Any SQL query you write should be written with the assumption that one day you will have a billion records and it will take 10 days to show just one record. Just because a query you write now is fast it might not be fast forever. So eliminating slow downs early is the best way to ensure that your queries are as efficient as they can be. Throwing hardware at a slow SQL query/database is money down the drain.
Let us begin
For the purpose of this article I am going to aggregate/sum a table of payments. The example table "PAYMTBL" has 1 million records in it with 20 columns. The table stores payment records over a period of several years. I needed a bar chart for a presentation so I wrote a query to SUM() the PAYMTBL_AMOUNT and convert the PAYMTBL_TRAN_DATE to a MON-YYYY string, and to Count(1) to count the number of transactions in the month of Jan-2015;
/* Query v1 A */
SELECT
SUM(PAYMTBL_AMOUNT),
TO_CHAR( PAYMTBL_TRAN_DATE, 'MON-YY'), COUNT(*)
FROM PAYMTBL
WHERE 1=1
AND PAYMTBL_TRAN_DATE BETWEEN '01-JAN-2015' AND '31-JAN-2015'
GROUP BY TO_CHAR(PAYMTBL_TRAN_DATE,'MON-YY')
ORDER BY 2
Now we could stop here if you wish but a skilled SQL writer wants to write the fastest most accurate SQL possible. Ideally the fastest query is no query at all. But since we need the information we need to write the query to get it.
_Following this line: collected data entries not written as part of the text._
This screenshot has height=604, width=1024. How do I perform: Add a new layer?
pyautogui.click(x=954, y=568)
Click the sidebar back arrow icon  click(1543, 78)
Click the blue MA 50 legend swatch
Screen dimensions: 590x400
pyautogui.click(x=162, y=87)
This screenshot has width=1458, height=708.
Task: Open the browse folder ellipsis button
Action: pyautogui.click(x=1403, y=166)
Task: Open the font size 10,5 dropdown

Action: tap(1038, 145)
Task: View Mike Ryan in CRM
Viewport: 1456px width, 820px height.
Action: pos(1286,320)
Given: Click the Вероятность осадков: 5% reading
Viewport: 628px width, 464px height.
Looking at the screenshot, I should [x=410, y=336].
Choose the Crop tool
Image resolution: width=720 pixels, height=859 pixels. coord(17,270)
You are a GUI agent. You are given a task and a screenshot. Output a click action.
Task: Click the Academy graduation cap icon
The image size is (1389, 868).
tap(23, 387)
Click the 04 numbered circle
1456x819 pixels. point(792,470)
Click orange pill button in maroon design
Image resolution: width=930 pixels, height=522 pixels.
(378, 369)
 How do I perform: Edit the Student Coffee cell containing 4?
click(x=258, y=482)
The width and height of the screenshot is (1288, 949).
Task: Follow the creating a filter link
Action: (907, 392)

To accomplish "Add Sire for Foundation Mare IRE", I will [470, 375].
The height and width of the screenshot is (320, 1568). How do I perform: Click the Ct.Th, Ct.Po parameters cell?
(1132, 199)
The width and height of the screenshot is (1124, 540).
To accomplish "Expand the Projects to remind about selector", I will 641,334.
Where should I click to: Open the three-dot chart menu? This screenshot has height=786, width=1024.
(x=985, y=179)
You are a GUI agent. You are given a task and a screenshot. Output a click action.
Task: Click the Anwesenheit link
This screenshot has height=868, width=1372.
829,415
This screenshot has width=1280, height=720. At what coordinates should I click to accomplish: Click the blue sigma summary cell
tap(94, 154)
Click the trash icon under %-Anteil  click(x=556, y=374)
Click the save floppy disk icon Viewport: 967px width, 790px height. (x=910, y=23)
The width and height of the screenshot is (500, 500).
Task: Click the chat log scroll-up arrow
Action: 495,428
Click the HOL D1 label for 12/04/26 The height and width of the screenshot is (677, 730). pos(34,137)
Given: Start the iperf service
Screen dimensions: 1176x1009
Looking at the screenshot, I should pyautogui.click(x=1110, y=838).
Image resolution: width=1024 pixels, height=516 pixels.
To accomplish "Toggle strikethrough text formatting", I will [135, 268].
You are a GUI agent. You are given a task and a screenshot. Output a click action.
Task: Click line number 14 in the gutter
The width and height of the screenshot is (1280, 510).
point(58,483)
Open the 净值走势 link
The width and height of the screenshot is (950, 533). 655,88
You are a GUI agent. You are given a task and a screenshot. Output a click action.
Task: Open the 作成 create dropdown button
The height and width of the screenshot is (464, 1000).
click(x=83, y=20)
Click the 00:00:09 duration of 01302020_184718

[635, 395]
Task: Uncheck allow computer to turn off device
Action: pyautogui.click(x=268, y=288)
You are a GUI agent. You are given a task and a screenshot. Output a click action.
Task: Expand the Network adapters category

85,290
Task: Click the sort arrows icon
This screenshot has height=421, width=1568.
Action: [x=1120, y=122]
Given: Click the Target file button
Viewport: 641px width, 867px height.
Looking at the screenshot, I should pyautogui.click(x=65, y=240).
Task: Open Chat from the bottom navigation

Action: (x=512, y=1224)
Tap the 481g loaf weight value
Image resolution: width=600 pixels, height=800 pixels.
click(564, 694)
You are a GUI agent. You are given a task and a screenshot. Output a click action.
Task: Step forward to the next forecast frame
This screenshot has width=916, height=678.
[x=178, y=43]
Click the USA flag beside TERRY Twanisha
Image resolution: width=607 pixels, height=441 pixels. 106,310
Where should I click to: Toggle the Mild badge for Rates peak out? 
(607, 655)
Technically you could run the query over night and cache the results to display at a later point but caching is for babies and is a sure sign of weakness somewhere in the system.
So we push forward. The thing to note about in SQL is that anything you do besides SELECT 1 from TABLE will make your SQL slow down. Any function you call, any grouping or order_by will slows the query down. Physics, bus speed, light speed, ram speed, disk IO, stuff like that. You want the SQL to do as little work as possible. The GROUP BY, TO_CHAR, SUM, COUNT(1) are all giving the SQL engine work to do. You could in theory just do a;
/* Query v1 B */
SELECT * FROM PAYMTBL
WHERE 1=1
AND PAYMTBL_TRAN_DATE BETWEEN '01-JAN-2015' AND '31-JAN-2015'
But the above code would return a 100 thousand rows (with 20 columns each) that I would have to process in my application code. Do not forget that the data also take up RAM on the computer; 100k could easily be 30 mb of RAM depending on the size of each record. Yes, I would get the rows quickly but I would never be able to process and group them faster than the RDBMS/SQL engine. WHY couldn't I do it faster? The answer is simple. The SQL database is a product of years of research and testing.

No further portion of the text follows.